= TASK STATEMENT =
From the material below, list every line containing "dropdown".

== == ==

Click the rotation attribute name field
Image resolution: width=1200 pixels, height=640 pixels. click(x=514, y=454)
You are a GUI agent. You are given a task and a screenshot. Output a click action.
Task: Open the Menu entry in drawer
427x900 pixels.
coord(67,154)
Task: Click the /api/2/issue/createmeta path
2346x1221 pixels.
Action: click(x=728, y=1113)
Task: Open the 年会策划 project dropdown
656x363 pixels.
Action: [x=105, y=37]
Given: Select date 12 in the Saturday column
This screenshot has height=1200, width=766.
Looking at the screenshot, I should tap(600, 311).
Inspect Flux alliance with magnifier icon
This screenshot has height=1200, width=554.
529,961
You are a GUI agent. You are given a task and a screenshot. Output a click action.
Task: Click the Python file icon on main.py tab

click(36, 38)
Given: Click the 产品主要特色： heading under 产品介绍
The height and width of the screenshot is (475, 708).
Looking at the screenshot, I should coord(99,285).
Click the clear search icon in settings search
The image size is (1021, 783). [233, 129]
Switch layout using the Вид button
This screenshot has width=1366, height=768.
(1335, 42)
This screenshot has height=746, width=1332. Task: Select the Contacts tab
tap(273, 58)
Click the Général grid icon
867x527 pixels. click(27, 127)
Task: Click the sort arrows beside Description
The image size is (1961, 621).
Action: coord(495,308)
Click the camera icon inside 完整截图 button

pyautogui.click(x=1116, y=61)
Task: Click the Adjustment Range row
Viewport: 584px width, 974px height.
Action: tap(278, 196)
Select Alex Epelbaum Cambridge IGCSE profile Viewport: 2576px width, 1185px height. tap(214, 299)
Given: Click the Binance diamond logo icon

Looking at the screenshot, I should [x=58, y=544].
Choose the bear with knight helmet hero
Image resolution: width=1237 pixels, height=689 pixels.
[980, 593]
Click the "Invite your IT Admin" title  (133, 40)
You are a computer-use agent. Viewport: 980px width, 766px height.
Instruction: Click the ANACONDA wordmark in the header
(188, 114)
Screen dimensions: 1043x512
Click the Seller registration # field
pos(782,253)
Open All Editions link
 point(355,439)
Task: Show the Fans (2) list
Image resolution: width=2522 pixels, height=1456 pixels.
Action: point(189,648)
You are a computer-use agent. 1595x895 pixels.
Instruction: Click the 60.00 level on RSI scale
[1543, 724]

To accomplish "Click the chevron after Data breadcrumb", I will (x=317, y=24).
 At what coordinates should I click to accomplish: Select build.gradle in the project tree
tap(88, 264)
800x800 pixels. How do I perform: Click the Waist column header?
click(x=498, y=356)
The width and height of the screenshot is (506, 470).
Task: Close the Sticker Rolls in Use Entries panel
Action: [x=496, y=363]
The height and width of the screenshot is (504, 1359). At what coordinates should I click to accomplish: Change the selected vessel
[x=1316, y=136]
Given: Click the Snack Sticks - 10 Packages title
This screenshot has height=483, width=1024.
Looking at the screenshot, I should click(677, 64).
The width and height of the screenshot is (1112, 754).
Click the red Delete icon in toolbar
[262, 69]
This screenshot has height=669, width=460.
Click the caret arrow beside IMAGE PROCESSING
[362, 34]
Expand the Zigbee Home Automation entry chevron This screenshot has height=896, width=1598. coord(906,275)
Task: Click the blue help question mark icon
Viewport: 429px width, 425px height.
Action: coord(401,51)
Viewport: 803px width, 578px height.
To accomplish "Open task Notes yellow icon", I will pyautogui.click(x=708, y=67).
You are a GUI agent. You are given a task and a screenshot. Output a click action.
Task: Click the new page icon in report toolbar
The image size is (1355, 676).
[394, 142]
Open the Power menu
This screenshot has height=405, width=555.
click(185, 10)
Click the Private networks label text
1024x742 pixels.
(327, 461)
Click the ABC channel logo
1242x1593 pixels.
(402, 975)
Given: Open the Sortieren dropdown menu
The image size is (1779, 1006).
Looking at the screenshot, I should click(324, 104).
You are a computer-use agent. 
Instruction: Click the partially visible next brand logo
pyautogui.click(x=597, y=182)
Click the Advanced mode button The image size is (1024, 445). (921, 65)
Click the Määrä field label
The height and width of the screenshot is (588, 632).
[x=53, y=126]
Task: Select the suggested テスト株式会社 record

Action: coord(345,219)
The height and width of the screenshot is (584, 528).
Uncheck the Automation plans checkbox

== == ==

= OUTPUT OF THE TASK =
Task: Open the 年会策划 project dropdown
Given: Open the Sortieren dropdown menu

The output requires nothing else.